A whiskey’s age is a reflection of the time from when it is first put in the barrel until when it is dumped.
This brings us to Bespoken Spirits – a Silicon Valley spirits company that has developed a new data-driven process to accelerate the ageing of whiskey and create specific flavours.
TechCrunch says that the company has raised around $2,6 million in seed funding to get this project off the ground.
The company was co-founded by former Bloom Energy, BlueJeans, and Mixpanel executive Stu Aaron, and another Bloom Energy alumn, Martin Janousek (above).
Accelerated ageing is a process that tries to minimise the time that it would normally take to age whiskey in a barrel.
“Rather than putting the spirit in a barrel and passively waiting for nature to take its course, and just rolling the dice and seeing what happens, we instead use our proprietary ACTivation technology — with the A, C and T standing for aroma, color and taste — to instill the barrel into the spirit, and actively control the process and the chemical reactions in order to deliver premium quality tailored spirits — and to be able to do that in just days rather than decades,” explained Aaron.
Despite the fact that this sounds like a horrible idea, Bespoken Spirits has won a number of prizes at a number of competitions.
The team argues that traditional barrel aging is a wasteful process, where you lose 20% of the product through evaporation, and one that is hard to replicate.
And because of how long it takes, it also creates financial challenges for upstarts in this business — and it makes it hard to innovate.
Yeah, but it also produces something delicious. This is classic profit-oriented Silicon Valley thinking.
Then there’s the beer/whiskey crossover, which came about as breweries found themselves overstocked during the pandemic.
“They’re realizing that rather than paying somebody to dispose of that beer and taking it back, they can actually recycle — or upcycle maybe is a better word — the beer, by distilling it into whiskey,” Aaron said.
“But unfortunately, when a brewery distills beer into whiskey, it’s typically not very good whiskey. And that’s where we come in. We can take that beer bin, as a lot of people call initial distillation, and we can convert it into a premium-quality whiskey.”

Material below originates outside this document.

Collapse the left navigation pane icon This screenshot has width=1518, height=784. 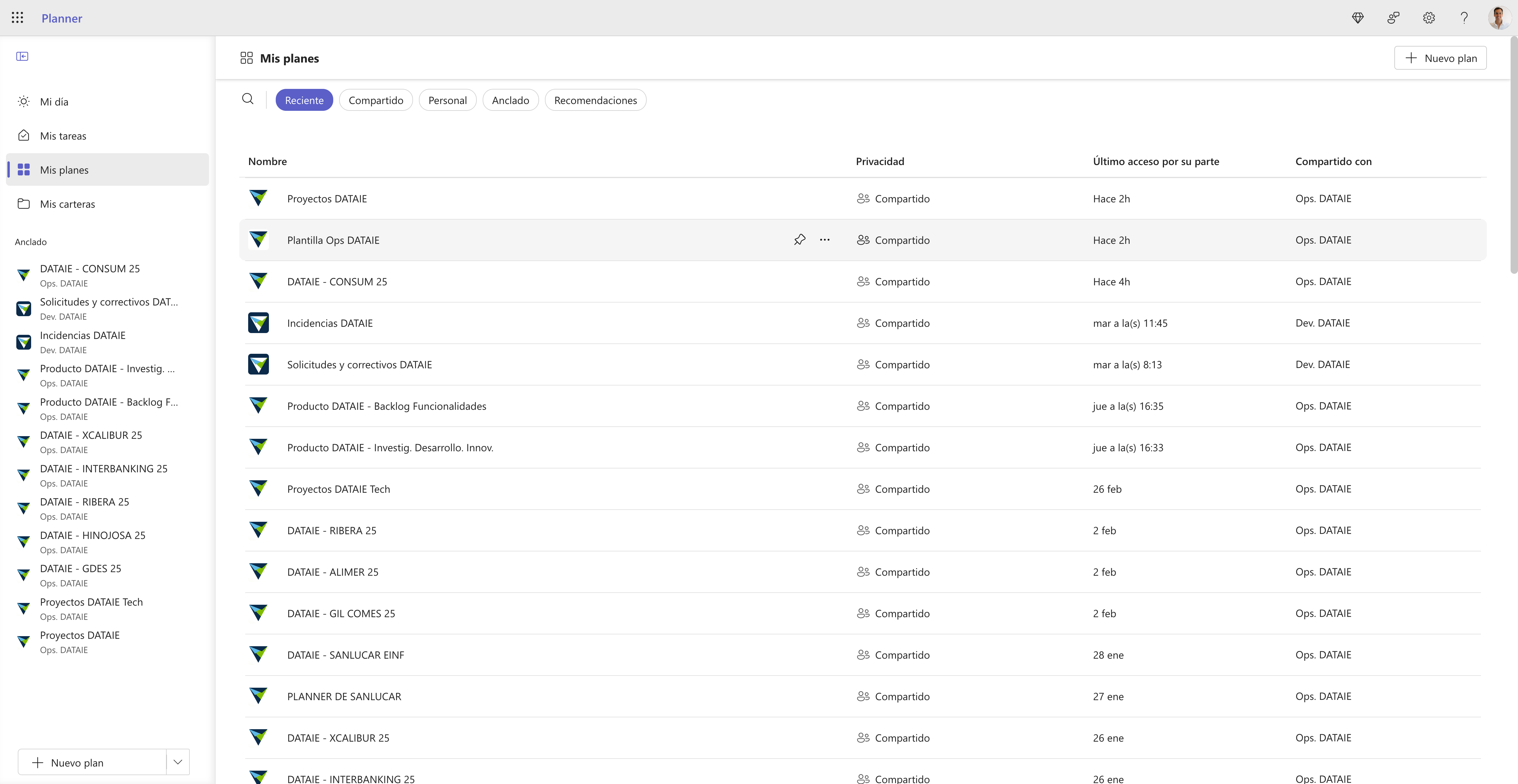click(x=23, y=57)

The whiskey is “aged” using data captured throughout the process, following which a tasting panel describes the product for them
Using the data and feeding it into their systems, they can analyse and tweak where necessary.
“We’re collecting all this data — and some of the data that we’re collecting today, we don’t even know yet what we’re going to use it for,” Janousek said. Using its proprietary techniques, Bespoken will often create dozens of samples for a new customer and then help them whittle those down.
With all of that data mining and Silicon Valley in the mix, I feel like I need to tell the whiskey to ramp up its privacy settings.